Task instructions: Report back every line in the data that includes the string "computer".
Source data section start
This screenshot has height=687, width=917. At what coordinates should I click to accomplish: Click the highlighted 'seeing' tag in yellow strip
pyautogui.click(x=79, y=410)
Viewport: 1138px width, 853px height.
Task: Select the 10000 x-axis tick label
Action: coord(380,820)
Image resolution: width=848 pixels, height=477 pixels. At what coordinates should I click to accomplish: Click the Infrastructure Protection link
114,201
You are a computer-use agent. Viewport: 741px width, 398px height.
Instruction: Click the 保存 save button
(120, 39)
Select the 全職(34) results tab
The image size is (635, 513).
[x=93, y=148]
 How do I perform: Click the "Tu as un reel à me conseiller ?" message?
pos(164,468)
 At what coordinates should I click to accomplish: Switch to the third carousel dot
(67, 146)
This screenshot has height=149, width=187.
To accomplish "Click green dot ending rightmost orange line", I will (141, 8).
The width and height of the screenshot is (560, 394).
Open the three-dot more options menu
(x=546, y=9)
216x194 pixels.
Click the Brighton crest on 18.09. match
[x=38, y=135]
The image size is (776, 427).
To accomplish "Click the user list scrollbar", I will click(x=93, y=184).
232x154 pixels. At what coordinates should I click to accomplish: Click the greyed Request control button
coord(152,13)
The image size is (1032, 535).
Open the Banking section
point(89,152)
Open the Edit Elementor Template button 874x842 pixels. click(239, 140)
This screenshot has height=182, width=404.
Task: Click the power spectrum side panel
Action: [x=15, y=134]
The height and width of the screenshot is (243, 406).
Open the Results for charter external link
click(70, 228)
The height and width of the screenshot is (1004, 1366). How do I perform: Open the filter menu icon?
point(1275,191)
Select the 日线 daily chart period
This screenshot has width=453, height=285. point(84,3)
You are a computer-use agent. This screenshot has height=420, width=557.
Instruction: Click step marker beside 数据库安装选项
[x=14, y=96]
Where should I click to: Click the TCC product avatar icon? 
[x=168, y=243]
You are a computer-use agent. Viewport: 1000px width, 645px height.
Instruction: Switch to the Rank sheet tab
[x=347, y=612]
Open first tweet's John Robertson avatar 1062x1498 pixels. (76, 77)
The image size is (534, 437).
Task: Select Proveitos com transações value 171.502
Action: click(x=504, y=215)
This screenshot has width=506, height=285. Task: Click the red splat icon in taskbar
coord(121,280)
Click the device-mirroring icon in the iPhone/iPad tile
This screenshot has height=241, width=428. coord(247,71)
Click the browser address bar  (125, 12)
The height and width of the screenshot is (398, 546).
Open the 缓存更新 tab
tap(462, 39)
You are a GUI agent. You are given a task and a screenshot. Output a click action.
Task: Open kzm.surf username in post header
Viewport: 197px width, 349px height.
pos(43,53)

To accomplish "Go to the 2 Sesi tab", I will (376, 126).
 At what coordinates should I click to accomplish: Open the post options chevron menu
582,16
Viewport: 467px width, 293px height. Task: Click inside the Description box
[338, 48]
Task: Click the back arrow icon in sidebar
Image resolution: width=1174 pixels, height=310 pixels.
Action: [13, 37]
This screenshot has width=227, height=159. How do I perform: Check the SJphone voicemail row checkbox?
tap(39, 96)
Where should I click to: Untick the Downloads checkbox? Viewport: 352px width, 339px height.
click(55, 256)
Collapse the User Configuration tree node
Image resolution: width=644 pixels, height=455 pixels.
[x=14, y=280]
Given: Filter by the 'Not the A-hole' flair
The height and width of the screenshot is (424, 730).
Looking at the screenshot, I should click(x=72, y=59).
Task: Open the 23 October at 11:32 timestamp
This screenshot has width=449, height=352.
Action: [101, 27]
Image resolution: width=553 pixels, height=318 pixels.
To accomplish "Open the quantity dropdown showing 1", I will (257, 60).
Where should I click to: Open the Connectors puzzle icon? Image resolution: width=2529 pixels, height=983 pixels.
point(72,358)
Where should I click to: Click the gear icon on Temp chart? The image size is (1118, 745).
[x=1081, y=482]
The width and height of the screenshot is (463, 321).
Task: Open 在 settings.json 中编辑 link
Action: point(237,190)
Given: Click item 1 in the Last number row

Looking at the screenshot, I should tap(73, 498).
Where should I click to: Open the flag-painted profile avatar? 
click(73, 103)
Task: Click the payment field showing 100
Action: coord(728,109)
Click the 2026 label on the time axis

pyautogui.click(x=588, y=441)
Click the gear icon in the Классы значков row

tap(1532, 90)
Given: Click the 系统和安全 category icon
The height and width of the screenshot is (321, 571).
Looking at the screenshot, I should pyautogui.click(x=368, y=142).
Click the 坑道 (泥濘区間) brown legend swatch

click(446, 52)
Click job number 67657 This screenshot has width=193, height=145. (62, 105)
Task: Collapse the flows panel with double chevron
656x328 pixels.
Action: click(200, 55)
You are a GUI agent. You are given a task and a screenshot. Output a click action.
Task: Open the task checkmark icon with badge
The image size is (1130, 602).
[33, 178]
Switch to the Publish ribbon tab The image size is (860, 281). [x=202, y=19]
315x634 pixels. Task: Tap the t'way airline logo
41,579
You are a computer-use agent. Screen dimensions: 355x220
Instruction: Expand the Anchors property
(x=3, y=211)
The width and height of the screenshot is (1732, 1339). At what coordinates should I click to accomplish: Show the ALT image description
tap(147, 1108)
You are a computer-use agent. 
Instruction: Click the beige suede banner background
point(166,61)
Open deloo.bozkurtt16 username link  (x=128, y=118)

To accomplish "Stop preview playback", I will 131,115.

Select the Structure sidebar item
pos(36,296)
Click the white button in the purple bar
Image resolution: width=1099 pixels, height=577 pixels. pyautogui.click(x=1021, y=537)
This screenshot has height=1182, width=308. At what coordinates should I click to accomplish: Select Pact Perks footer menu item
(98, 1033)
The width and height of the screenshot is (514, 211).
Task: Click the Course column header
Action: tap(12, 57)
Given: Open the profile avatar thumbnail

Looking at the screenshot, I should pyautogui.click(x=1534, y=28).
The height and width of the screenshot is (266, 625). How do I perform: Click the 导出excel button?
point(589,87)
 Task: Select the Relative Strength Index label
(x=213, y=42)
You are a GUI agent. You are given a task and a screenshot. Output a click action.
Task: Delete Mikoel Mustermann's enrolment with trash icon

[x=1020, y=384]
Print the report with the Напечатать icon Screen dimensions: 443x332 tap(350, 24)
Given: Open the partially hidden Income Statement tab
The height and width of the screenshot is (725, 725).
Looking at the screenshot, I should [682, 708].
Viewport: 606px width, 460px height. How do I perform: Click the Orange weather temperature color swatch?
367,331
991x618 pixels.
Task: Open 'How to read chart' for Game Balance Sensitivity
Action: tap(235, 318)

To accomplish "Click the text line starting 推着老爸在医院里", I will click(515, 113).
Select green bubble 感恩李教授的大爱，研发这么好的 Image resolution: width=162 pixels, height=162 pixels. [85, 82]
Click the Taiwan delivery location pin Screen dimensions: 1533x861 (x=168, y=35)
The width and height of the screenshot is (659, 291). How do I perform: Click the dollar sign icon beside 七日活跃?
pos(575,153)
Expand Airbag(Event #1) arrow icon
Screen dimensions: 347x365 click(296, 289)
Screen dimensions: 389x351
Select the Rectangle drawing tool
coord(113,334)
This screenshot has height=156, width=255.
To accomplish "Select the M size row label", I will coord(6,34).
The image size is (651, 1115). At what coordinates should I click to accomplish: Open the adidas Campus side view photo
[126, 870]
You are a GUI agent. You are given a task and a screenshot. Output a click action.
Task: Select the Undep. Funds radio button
Source data section end
Task result:
You are a computer-use agent. Viewport: 741px width, 398px height.
You are a computer-use agent. This screenshot has height=420, width=557.
You are a computer-use agent. Viewport: 1000px width, 645px height.
You are a computer-use agent. Screen dimensions: 355x220
You are a computer-use agent. 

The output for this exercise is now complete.